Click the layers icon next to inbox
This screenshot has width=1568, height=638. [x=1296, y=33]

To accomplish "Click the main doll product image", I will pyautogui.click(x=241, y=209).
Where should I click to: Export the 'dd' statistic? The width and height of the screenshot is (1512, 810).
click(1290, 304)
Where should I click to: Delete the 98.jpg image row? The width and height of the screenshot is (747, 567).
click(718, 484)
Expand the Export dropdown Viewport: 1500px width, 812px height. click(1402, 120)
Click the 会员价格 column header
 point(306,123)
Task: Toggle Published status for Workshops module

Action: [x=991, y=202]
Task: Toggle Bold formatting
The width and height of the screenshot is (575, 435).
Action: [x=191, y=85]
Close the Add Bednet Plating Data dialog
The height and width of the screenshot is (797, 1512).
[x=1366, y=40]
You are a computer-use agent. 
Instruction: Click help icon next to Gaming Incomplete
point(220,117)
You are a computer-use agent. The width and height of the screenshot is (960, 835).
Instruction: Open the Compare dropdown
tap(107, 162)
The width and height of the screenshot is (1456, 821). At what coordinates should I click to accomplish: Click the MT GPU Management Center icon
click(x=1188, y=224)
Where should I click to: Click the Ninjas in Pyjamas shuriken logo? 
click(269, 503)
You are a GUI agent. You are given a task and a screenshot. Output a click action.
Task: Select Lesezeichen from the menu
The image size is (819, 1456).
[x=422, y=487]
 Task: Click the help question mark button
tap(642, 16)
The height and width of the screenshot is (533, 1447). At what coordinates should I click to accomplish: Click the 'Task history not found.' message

━━━━

What is needed is a word-for-word restatement of all the data.

Click the layers icon next to inbox
This screenshot has width=1568, height=638. [x=1296, y=33]

To accomplish "Click the main doll product image", I will pyautogui.click(x=241, y=209).
Where should I click to: Export the 'dd' statistic? The width and height of the screenshot is (1512, 810).
click(1290, 304)
Where should I click to: Delete the 98.jpg image row? The width and height of the screenshot is (747, 567).
click(718, 484)
Expand the Export dropdown Viewport: 1500px width, 812px height. click(1402, 120)
Click the 会员价格 column header
 point(306,123)
Task: Toggle Published status for Workshops module

Action: [x=991, y=202]
Task: Toggle Bold formatting
The width and height of the screenshot is (575, 435).
Action: [x=191, y=85]
Close the Add Bednet Plating Data dialog
The height and width of the screenshot is (797, 1512).
[x=1366, y=40]
You are a computer-use agent. 
Instruction: Click help icon next to Gaming Incomplete
point(220,117)
You are a computer-use agent. The width and height of the screenshot is (960, 835).
Instruction: Open the Compare dropdown
tap(107, 162)
The width and height of the screenshot is (1456, 821). At what coordinates should I click to accomplish: Click the MT GPU Management Center icon
click(x=1188, y=224)
Where should I click to: Click the Ninjas in Pyjamas shuriken logo? 
click(269, 503)
You are a GUI agent. You are given a task and a screenshot. Output a click action.
Task: Select Lesezeichen from the menu
The image size is (819, 1456).
[x=422, y=487]
 Task: Click the help question mark button
tap(642, 16)
The height and width of the screenshot is (533, 1447). At what coordinates should I click to accomplish: Click the 'Task history not found.' message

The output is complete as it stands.